We looked at a few options and landed on Fluent, which looks incredibly well thought out. We tried to make headway with fluent-rs, then fluent-resmgr, then fluent-templates, but ultimately we tabled that for when we have more time.

It does look like the basic tooling is there, but the integration could use a lot of love.


All of our handlers returned an axum::response::Result<T>, where T is one of the Askama template structs mentioned previously. We defined our own AppError enum, deriving the thiserror::Error trait. Our custom Axum glue for this was a simple 500:

impl IntoResponse for AppError {
    fn into_response(self) -> Response {
        (StatusCode::INTERNAL_SERVER_ERROR, self.to_string()).into_response()

As mentioned previously, our models returned sqlx::Error on failure. This meant that we needed to map_err our way into the right type. We could not figure out the right From incantation to avoid using map_err.

However, being able to use ? everywhere was extremely nice. The happy path was easy to read while the error path had just normal Rust magic.


We used the Axum Form extractor, with minimal fuss. We did have to do our own research when it came to validations, though.
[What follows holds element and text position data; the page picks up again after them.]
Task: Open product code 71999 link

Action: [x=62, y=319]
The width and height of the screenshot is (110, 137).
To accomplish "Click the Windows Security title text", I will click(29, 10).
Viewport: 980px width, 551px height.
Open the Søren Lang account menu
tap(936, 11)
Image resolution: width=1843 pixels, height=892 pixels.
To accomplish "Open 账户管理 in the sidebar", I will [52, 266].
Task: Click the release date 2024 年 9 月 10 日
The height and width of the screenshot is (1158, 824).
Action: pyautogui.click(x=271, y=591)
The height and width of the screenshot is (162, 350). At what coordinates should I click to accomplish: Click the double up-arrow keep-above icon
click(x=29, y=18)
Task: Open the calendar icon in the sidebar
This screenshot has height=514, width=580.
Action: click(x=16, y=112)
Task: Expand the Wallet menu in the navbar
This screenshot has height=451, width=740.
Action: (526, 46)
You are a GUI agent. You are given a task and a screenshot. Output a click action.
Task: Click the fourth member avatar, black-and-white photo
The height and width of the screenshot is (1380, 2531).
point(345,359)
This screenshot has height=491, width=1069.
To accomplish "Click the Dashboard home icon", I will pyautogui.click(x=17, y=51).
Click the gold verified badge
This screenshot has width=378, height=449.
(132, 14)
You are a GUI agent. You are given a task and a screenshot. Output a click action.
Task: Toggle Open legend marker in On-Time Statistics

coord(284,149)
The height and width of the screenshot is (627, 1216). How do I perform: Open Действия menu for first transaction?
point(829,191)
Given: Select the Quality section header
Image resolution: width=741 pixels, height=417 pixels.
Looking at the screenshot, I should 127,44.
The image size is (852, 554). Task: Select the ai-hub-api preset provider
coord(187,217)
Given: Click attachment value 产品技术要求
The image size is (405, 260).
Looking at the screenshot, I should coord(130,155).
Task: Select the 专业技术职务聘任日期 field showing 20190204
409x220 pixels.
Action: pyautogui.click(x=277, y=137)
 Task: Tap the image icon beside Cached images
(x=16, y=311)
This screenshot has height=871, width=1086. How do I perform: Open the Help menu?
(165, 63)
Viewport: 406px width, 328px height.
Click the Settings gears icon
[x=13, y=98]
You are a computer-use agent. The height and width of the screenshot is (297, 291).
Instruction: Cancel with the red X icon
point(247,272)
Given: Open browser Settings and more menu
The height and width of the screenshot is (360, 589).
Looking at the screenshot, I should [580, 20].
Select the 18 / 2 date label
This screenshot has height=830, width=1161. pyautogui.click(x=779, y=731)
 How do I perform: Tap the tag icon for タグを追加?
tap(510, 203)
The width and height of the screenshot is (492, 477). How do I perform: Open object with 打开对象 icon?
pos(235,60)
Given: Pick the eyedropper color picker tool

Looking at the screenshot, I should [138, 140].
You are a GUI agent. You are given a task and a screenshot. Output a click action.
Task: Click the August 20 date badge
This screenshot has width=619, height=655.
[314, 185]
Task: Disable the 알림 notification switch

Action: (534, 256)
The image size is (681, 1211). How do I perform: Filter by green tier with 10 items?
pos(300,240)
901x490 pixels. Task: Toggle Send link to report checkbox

We started down a path where our Serde deserialization for the form structs had validation built in, using the try_from attribute. This was fun, but dealing with extractor errors felt like we were splitting a concept (“create an article”) too far.

Instead we used the validator crate on the form structs, and then handled invalid data manually in our handlers. This felt like the right level of abstraction to us.

While we did enjoy the validator library, it was a little verbose to render the errors on the form. We ended up converting the errors into a HashMap and then working with that.


A few more general notes:


Axum makes a lot of sense, but is also a bit verbose. For example, to redirect:

Ok(Redirect::to(&format!("posts/{}", post.id)).into_response())

Compare in Rails:

redirect_to post

Or to render a user error:

     views::PostsNewTemplate {
         errors: errors.into_errors(),

Again, compare Rails:

render :new, status: :unprocessable_entity

It would be nice to get such common handler code slimmed down while still maintaining the flexibility.


Out of the box, I want to develop in an environment where I have a log of when a request is processed, a response is sent, a DB query run, and verbose error messages, all to a simple file on my own laptop. In production, we likely want something much more complex with filtering. That we had to set this up ourselves was a bit of a time sink.

On top of that, learning about which libraries could be influenced by RUST_LOG often involved reading library code. That said, Rust’s logging and tracing facilities are quite nice.


Rust’s type system is known to be fantastic. This hackathon team included someone who has been writing Rust for a few years now all the way down to someone who has made a “hello, world” and not much else. At all levels, the typechecker was in conversation with us and part of the mob and pair programming sessions, pointing out things we overlooked. The types seldom got in the way.

At one point we started to refactor in “the Ruby style”: tiny, tiny changes that we could keep entirely in our head. Partway through we switched to a “Rust style”: moving around large swaths of code with guidance from rust-analyzer and cargo check. The Rust style worked perfectly.


Three Rails devs with mixed Rust knowledge were able to get an ugly blog running in Axum over two days, building out the app’s framework for extensibility while we went. It was fun the entire time, and Rust truly is a pleasant language to use.

Two days is slow going for something as simple as a database of (title, body) pairs. But Axum, Hyper, and Rust laid a solid foundation that can be built upon quickly. When more libraries, more functionality, and more glue hits the ecosystem, Web development in Rust will be another rapid application development option. We look forward to that possibility!